State Police said Richard H. Stahl Sons in Rockefeller Township was vandalized sometime between midnight and 6:50 a.m. on Sunday.

It was reported that an unknown person cut holes in the fence surrounding the mink farm, releasing approximately 6,000 to 8,000 mink from their pens.

Numerous state agencies and farm staff are currently working on recovering the mink that escaped the fence, troopers said.

The act of vandalism has now sparked an argument about mink farms.

WOLF spoke to Joseph Buddenberg, an animal rights activist and press officer for the North American Animal Liberation Press Office, about the mink on the loose.

What the fur industry does to animals is egregiously cruel and violent. They cram mink into tiny, wired cages for their entire lives, and then they gas them every November. Every summer, we will see activists break in and free these animals from captivity and violent death," said Buddenburg. "The past two years, we've seen over 20,000 animals liberated from fur farms in the United States."
If left on the farm, they have a 100 percent death rate," he added.

Meanwhile, Fur Commission USA, a national, non-profit association representing U.S. mink farmers, released a statement regarding the incident.

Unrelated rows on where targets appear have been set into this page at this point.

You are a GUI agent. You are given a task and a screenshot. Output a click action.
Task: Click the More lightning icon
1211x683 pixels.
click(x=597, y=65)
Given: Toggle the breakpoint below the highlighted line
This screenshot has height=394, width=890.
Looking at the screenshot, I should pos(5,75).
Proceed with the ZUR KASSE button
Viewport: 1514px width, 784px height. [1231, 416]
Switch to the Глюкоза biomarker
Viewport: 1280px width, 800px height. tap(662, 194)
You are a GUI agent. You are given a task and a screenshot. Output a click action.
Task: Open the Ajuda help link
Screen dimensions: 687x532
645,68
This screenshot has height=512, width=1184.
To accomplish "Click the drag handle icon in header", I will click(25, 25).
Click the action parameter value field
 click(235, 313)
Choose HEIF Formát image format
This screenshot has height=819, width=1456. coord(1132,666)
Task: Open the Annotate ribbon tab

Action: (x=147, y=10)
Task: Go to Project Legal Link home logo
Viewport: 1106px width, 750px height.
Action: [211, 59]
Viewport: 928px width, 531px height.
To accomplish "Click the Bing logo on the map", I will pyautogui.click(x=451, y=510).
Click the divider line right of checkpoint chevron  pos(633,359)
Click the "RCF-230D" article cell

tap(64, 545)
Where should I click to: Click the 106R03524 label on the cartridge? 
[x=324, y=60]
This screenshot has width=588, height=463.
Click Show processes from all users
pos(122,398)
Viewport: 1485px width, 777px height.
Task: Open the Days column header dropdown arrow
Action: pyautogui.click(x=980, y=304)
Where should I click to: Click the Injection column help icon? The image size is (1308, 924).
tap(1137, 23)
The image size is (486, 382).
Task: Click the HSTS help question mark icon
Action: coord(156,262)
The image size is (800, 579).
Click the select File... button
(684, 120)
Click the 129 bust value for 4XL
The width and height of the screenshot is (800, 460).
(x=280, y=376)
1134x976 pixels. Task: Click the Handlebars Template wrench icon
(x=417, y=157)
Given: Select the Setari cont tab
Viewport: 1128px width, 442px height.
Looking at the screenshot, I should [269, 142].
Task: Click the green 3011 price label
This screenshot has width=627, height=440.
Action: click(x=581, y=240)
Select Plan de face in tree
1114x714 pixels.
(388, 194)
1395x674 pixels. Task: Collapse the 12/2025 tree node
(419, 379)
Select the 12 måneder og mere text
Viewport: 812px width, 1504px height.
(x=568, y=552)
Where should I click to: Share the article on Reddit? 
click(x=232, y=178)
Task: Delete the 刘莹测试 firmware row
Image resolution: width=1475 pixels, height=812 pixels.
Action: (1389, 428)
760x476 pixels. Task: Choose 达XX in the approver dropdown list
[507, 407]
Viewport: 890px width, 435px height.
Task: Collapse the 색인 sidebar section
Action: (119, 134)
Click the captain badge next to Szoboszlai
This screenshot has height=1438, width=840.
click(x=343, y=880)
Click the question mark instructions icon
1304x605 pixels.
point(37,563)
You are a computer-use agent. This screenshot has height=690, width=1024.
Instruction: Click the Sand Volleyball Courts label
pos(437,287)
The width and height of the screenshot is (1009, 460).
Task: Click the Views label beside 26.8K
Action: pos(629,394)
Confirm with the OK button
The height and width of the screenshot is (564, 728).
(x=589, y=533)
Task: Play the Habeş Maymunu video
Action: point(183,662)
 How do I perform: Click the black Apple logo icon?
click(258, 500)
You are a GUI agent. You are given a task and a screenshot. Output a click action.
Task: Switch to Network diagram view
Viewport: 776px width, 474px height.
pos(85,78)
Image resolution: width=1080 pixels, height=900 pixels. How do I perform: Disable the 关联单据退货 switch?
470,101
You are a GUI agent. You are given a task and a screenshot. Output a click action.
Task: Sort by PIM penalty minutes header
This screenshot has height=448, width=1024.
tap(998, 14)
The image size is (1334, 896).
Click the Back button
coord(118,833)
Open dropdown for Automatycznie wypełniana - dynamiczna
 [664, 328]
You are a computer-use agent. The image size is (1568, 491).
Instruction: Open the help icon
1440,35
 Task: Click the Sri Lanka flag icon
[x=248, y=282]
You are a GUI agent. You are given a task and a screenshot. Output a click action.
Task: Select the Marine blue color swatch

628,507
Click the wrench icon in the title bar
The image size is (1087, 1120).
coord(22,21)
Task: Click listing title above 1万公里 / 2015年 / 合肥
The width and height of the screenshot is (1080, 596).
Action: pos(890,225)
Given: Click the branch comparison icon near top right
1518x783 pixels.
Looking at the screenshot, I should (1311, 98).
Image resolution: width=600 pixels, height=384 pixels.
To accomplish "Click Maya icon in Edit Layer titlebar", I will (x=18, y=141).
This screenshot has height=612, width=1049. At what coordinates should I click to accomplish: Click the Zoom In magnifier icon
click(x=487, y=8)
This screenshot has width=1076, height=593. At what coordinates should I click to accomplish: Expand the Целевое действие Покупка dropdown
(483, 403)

This act is not just an attack on a single farm but a blow to rural communities and the surrounding ecosystem," the commission said. "The targeted farm is a legal, certified operation that adheres to stringent guidelines for humane animal care. It also contributes to the local economy by creating jobs and purchasing local supplies."

The commission also added: "Unfortunately, most will ultimately die from starvation, exposure or get hit by cars. Compare that to their lives on the farm, where they are fed a nutritionally balanced diet, have access to clean water, pens, and nest boxes for shelter, along with access to veterinarian care -- all provided by the farmer."

Anyone with information on the incident is asked to contact State Police at Stonington at 570-286-5601.

The Sunbury Animal Hospital, located along Route 890, urged the surrounding community to be cautious.

Mink are not pets and should not be approached as they can be aggressive, the hospital said.

All pets should be kept inside, but owners should monitor their pets if left outside at all.

Officials are also asking the community to please not drive around the area out of curiosity.